American and European intelligentsia dismissed testimonies of Russia’s socialist utopia. Can’t make an omelet without breaking a few eggs. (Among all the eggshells, where’s the omelet?)

In 1978 following Archipelago’s publication, at Harvard University Solzhenitsyn excoriating Western leaders: “A decline in courage may be the most striking feature which an outside observer notices in the West in our days. … Such a decline in courage is particularly noticeable among the ruling groups and the intellectual elite, causing an impression of loss of courage by the entire society. Of course, there are many courageous individuals, but they have no determining influence on public life.”

In 2004, the late Joseph Ratzinger (the future Pope Benedict XVI) lamented that even after the fall of the Berlin Wall “how little was said about the horrors of the Communist Gulag, how isolated Solzhenitsyn’s voice remained. … It was about justice for all, about peace, about doing away with unfair master-servant relationships, and so on. Marxism believed that it had to dispense with ethical principles for the time being and that it was allowed to use terror as a beneficial means to these noble ends.
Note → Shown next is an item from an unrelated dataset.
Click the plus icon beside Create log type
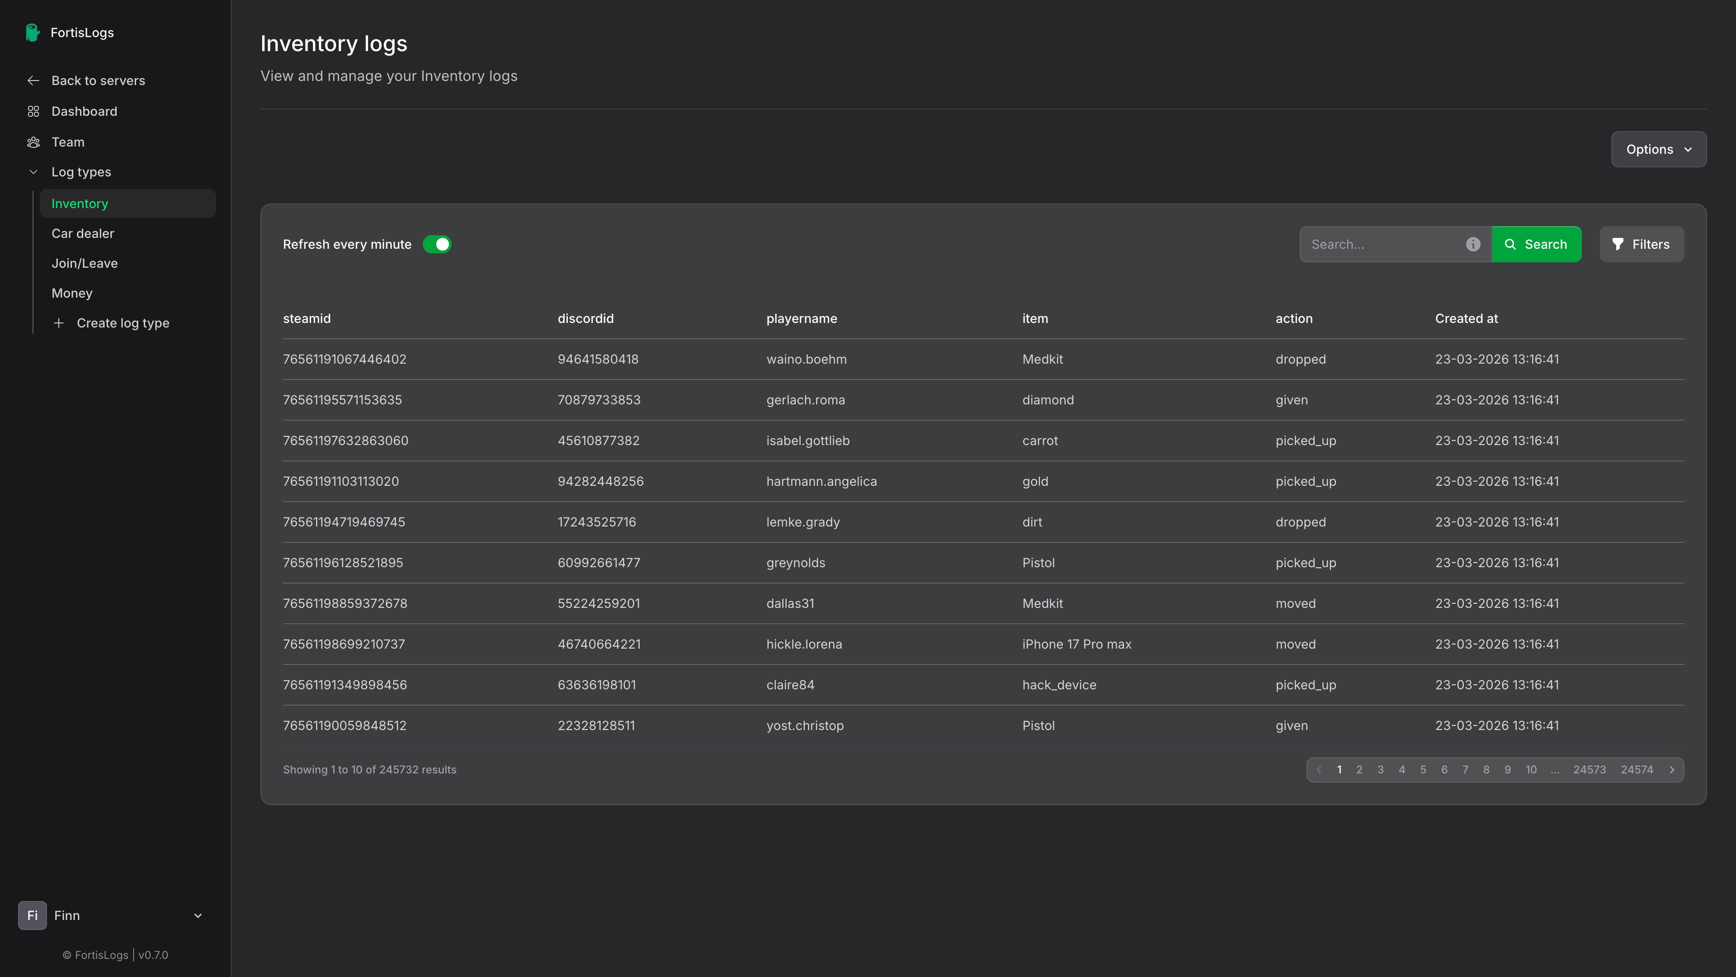Viewport: 1736px width, 977px height. [x=59, y=323]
Once the resulting human devastation became visible, even for a moment, the former ideologues preferred to retreat to a pragmatic position or else declared quite openly their contempt for ethics.”
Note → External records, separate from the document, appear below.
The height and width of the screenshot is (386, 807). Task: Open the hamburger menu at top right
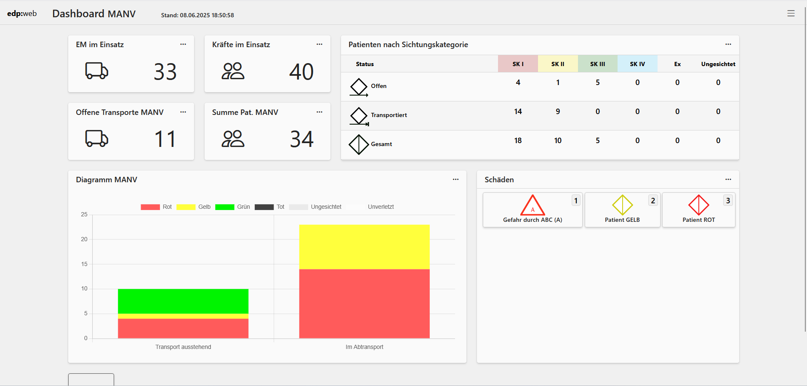point(791,13)
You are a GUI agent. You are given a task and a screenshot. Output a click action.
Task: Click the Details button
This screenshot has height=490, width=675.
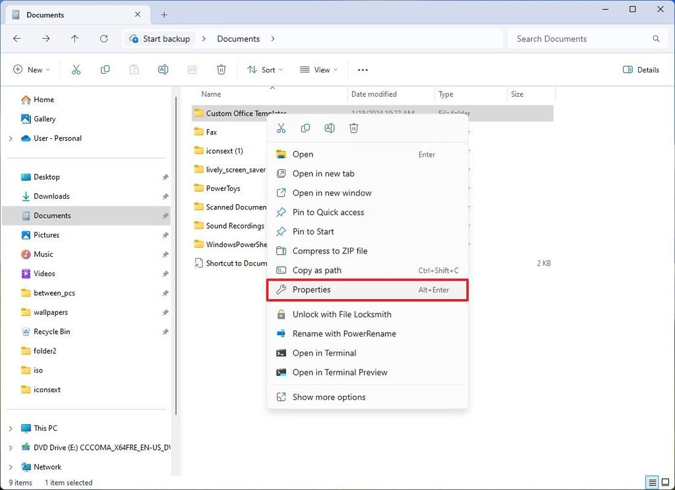(640, 69)
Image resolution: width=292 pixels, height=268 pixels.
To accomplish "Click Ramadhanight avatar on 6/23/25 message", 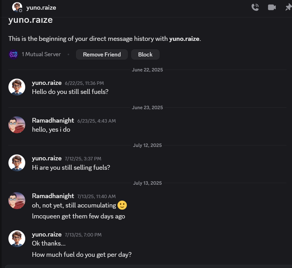I will point(17,125).
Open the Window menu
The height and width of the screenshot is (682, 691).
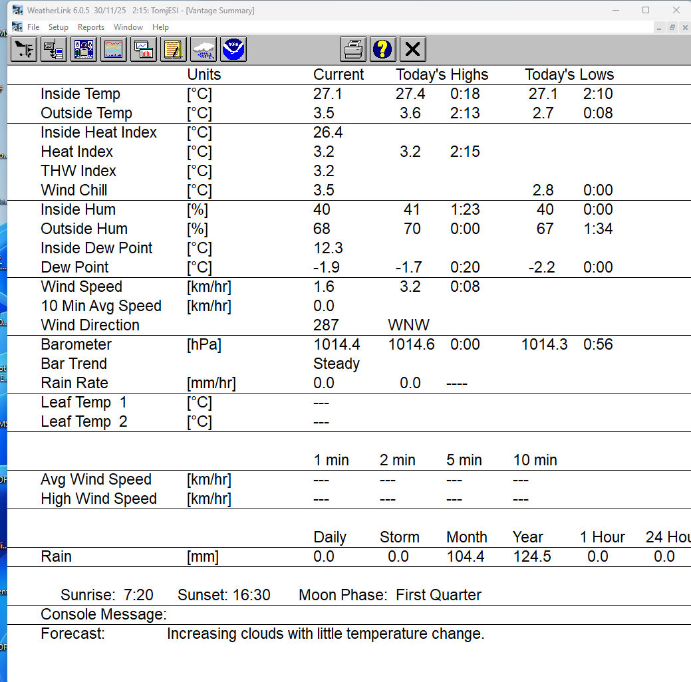click(x=128, y=27)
Jesus condemns this human lack of perception in comparing motes and logs (Matt. 7:3-5). We refuse to recognize evil and hence are paralyzed to confront its manifestations when they arise. That deficit can and often does result in massively deadly consequences.

The will to dominate runs deep in the human psyche. Archipelago reminds us such despotic cruelty became commonplace in living memory with few held accountable.

Moreover, such atrocities continue today behind barbed wire in western China, North Korea, and elsewhere on the globe. Solzhenitsyn warns us all of the consequences should resistance to totalitarianism fail.